Representations and Warranties
of the Selling Shareholder . The Selling Shareholder represents and
warrants to and agrees with each of the Underwriters
that:
(a) The Selling Shareholder has been duly organized
and is validly existing as a company with limited liability in good
standing under the laws of the Marshall Islands and has the power
and authority to own, lease and operate its properties and to
conduct its business as currently conducted and to enter into and
perform its obligations under this Agreement.
(b) This Agreement has been duly authorized,
executed and delivered by the Selling Shareholder.
(c) The execution and delivery by the Selling
Shareholder of, and the performance by the Selling Shareholder of
its obligations under, this Agreement will not contravene or
conflict with, result in a breach of, or constitute a Default
under, or require the consent of any other party to, the
certificate of formation, articles of organization or other
organizational documents of the Selling Shareholder or any other
agreement or instrument to which the Selling Shareholder is a party
or by which it is bound or under which it is entitled to any right
or benefit, any provision of applicable law or any judgment, order,
decree or regulation applicable to the Selling Shareholder of any
court, regulatory body, administrative agency, governmental body or
arbitrator having jurisdiction over the Selling Shareholder. No
consent, approval, authorization or other order of, or registration
or filing with, any court or other governmental or regulatory
authority or agency is required for the Selling Shareholder’s
execution, delivery or performance of this Agreement or the
consummation by the Selling Shareholder of the transactions
contemplated in this Agreement, except such as (i) have been
obtained or made and are in full force and effect or (ii) may
be required under applicable state securities or blue sky
laws.

*MATERIAL SUPPLIED:*

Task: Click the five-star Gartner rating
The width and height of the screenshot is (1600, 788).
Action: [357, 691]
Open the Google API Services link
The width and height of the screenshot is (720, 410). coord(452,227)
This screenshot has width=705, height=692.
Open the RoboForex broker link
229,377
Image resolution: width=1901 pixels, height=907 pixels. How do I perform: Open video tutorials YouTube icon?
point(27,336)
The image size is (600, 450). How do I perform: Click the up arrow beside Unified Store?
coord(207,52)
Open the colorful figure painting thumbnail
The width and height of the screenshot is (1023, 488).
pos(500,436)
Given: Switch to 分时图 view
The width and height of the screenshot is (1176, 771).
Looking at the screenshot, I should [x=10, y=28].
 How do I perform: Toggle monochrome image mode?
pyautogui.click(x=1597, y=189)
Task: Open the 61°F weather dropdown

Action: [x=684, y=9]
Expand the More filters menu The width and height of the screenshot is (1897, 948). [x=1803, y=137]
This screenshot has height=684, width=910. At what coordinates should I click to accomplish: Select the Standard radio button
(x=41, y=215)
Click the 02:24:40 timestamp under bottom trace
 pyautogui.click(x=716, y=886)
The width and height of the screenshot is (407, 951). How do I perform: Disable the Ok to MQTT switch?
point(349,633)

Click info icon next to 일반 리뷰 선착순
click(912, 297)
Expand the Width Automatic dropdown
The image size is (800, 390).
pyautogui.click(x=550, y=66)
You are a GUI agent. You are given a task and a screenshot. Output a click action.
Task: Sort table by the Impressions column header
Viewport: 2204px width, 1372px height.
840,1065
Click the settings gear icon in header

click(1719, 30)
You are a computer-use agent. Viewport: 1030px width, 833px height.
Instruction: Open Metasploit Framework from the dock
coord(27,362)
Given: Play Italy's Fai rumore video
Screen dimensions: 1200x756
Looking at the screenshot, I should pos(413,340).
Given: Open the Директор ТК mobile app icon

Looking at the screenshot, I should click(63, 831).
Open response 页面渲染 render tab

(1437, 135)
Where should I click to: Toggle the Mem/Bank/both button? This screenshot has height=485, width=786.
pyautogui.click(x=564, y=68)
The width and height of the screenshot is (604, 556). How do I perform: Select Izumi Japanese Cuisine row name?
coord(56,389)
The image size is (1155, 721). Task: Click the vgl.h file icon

*PROBLEMS TO SOLVE:*
[1] In the Selling Shareholder clause, under the laws of which jurisdiction is the Selling Shareholder organized?
[2] Repeat everything in the Selling Shareholder clause from "Representations and Warranties" down to "by the Selling Shareholder.".
The records come from a separate source.

*SOLUTIONS IN ORDER:*
[1] The Marshall Islands.

[2]
Representations and Warranties
of the Selling Shareholder . The Selling Shareholder represents and
warrants to and agrees with each of the Underwriters
that:
(a) The Selling Shareholder has been duly organized
and is validly existing as a company with limited liability in good
standing under the laws of the Marshall Islands and has the power
and authority to own, lease and operate its properties and to
conduct its business as currently conducted and to enter into and
perform its obligations under this Agreement.
(b) This Agreement has been duly authorized,
executed and delivered by the Selling Shareholder.